Hilfreich wäre es, realistisch einzuschätzen, wie viele junge und geeignete Bewerber man interessieren kann. Es gibt Erfahrungen, denn die bis 2020 angesetzten Zuwachszahlen wurden ja schon vor einem Jahr in die Welt gesetzt. Der Erfolg ist mäßig. So muss man befürchten, dass die CDUregierten Länder Sachsen und Sachsen-Anhalt ihre Hilfspolizisten einfach als Teil des Aufwuchses rechnen. De Maizière fand die Programme nicht umsonst nachahmens- wert. Doch nach drei Monaten Crashkurs sind die Bewerber allenfalls als Parkplatzwächter zu gebrauchen.
Zudem könnte de Maiziere überprüfen, wie weit er selbst Versprechen einhält. Ende vergangenen Jahres hat er aus normalen BFE-Einheiten der Bundespolizei eine BFE+ zur Terrorabwehr aufgestellt. Die »Elite«Einheiten sollen extrem mobil und hochmotiviert sein. Sollen ...
Jenseits der nicht neuen, doch an sich vernünftigen Idee, mehr Polizisten einzustellen, fordern die unionierten Innenminister beispielsweise den Entzug oder gar die Abschaffung der doppelten Staatsbürgerschaft. Abgesehen davon, dass man die vielfältigen, oft sehr emotionalen Bindungen von Menschen an ein Heimat- oder Herkunftsland nicht durch einen behördlichen Akt beschneiden kann – die Maßnahme ist zudem in höchstem Maße integrationshemmend. Und sie ersetzt nicht die Arbeit von Psychologen und Sozialarbeitern, sie schafft weder mehr Bildung noch Jobs.

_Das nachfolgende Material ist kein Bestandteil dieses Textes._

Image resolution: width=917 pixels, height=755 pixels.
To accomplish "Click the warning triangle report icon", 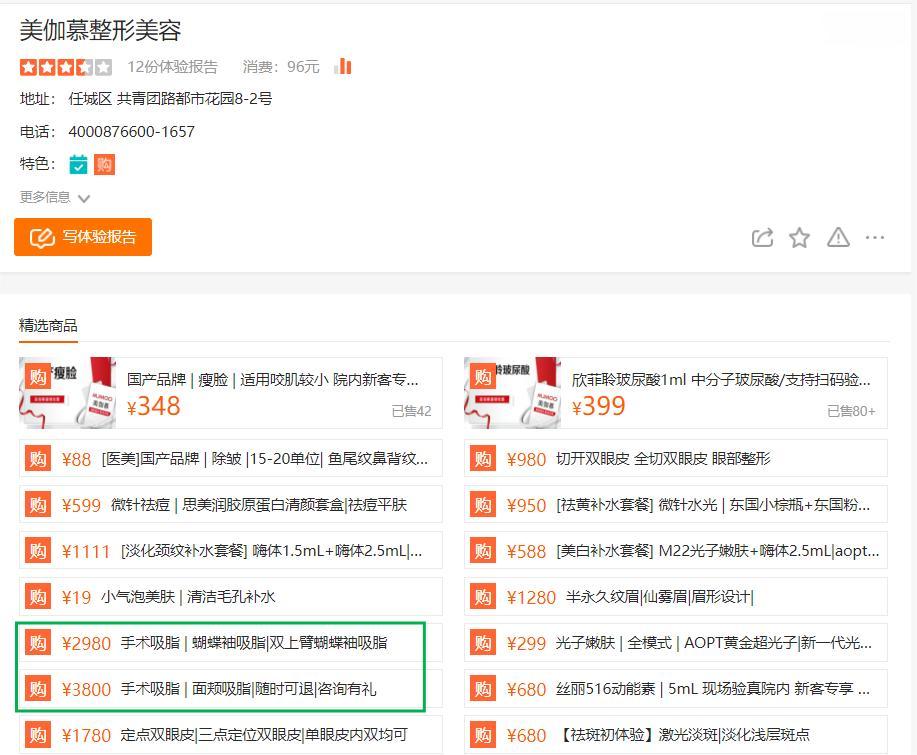I will point(838,238).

Die Innenminister wollen die schnellere Abschiebung von ausländischen Gefährdern und straffällig gewordenen, ausreisepflichtigen Ausländern. Die Entscheidung darüber soll im Schnellverfahren erfolgen. Was das mit Rechtsstaatlichkeit und der Einhaltung eingegangener internationaler Konventionen zu tun hat, ist keine Frage, die am Stammtisch erörtert wird, also ist sie auch nicht relevant für die Unionsinnenminister.

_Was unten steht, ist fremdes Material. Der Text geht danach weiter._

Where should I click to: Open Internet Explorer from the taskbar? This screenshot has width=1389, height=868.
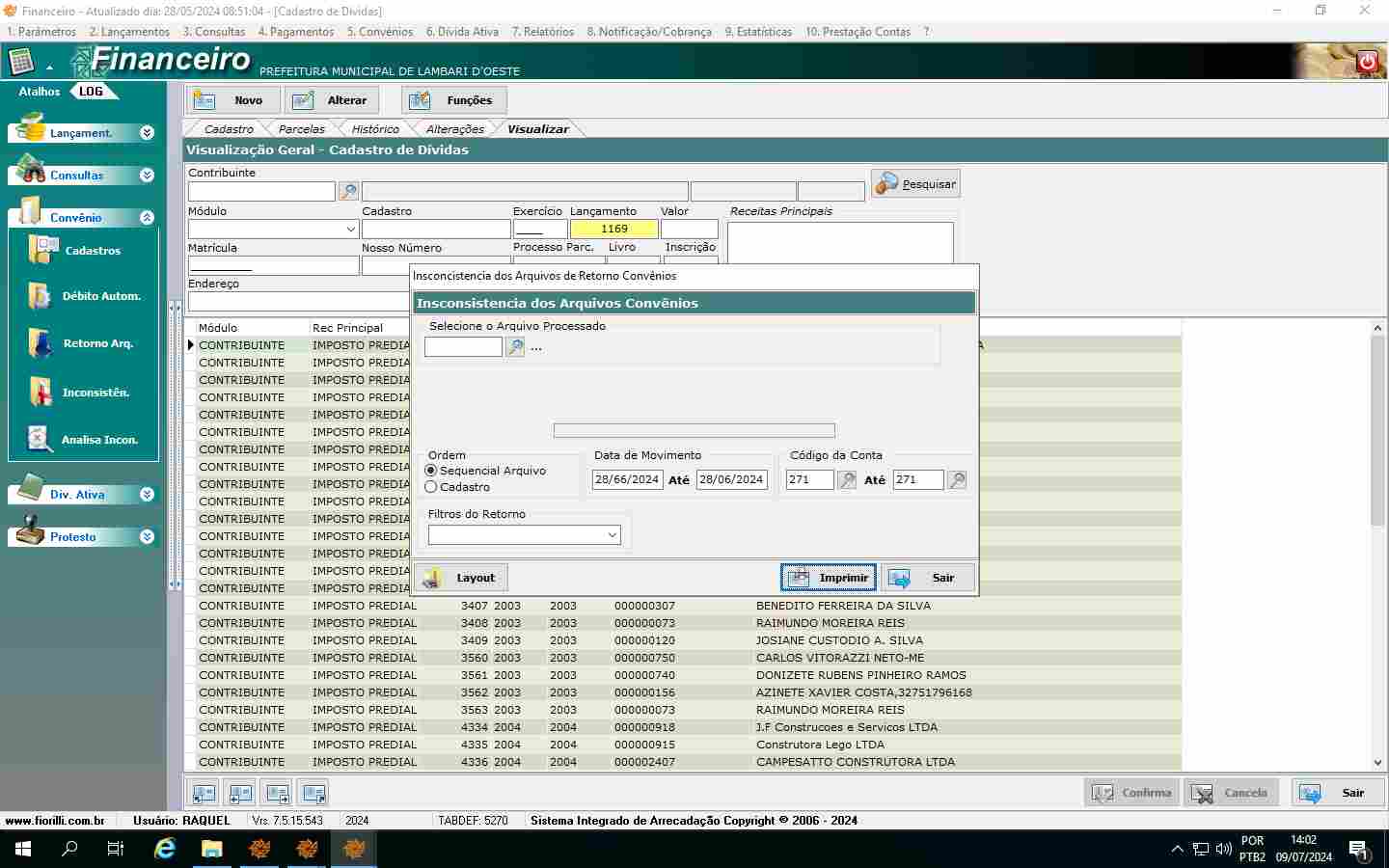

Sie fordern die Aufweichung der ärztlichen Schweigepflicht. Möglich, dass sich im Einzelfall durch den Bruch der Vertraulichkeit Verbrechen verhindern lassen – beispielsweise, wenn ein Pilot einen erweiterten Suizid begehen will. Das ist unabhängig von jeder Terrorabwehr. Doch müsste man zuerst einmal wissen, ob es genügend Fälle gibt, um eine Gesetzesänderung zu betreiben. Die wäre gravierend, denn: Wer das Vertrauensverhältnis zwischen Arzt und Patient so generell aufweichen will, verhindert, dass sich Menschen egal welcher Herkunft professionelle Hilfe suchen.

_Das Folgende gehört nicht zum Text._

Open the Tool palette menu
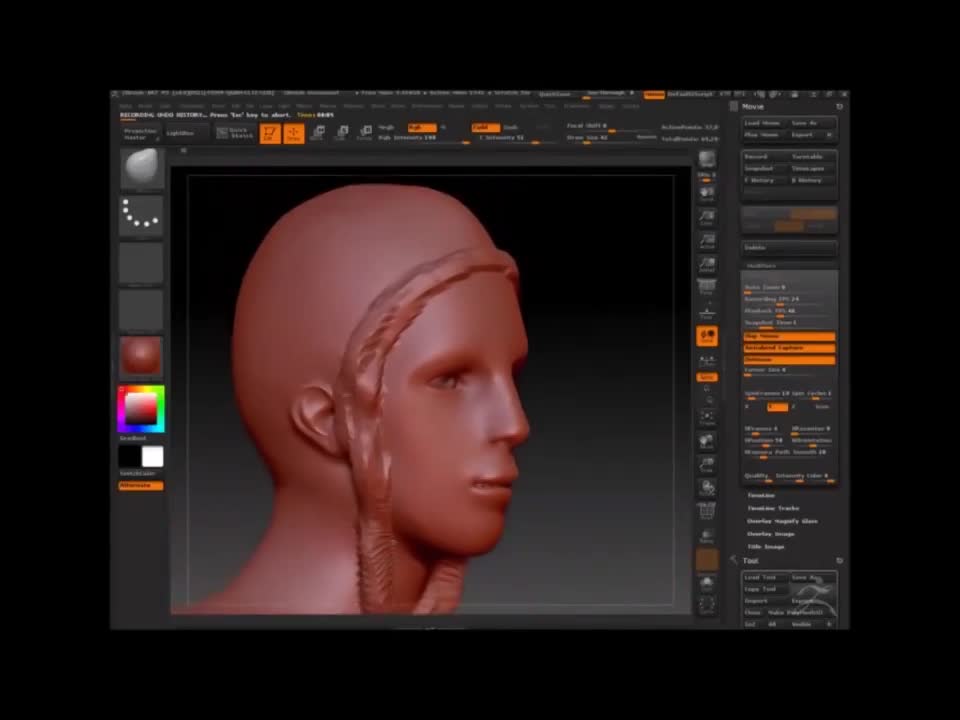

Die Minister fordern ein Cyberabwehrzentrum beim Bundeskriminalamt. Das ist purer Aktionismus und hat mit einer intelligenten, gesamtstaatlichen Lösung, die man gerade zu entwickeln sucht, nichts zu tun. Was die Nutzung der Vorratsdatenspeicherung durch Geheimdienste betrifft, so ist das ein erneuter Versuch, um endlich das auf den Weg zu bringen, was man bislang auf legalem Wege nicht erreichen konnte. Dabei ignorieren die Verfechter dieser Maßnahme bewusst, was der Europäische Gerichtshof und das Bundesverfassungsgericht dazu gesagt haben.
Dass die Finanzierung von Moscheen durch extremistische Organisationen widergesetzlich ist, bedarf keiner speziellen Ansage durch die Unionsinnenminister. Allerdings muss man als Antragsteller für Verbote saubere, gerichtsfeste Recherchen vorlegen. Was also ist neu daran?
Die CDU zieht sich derzeit in vielen Ländern zurück, wenn es um die Ausarbeitung von Staatsverträgen mit muslimischen Verbänden geht. Dies zeigt: Man will keinen wirklichen zielführenden Dialog. Statt gemeinsam Verantwortung für ein demokratisches Miteinander von Kulturen und Religionen zu übernehmen, sucht man seinen Erfolg in Populismus. Und weil das dem Stammtisch gefällt, bestellt die Union gleich noch eine Runde: Weg mit der Vollverschleierung! Es steht zu befürchten, dass jeder, der auf Terror setzt, die Dinge nüchterner betrachtet.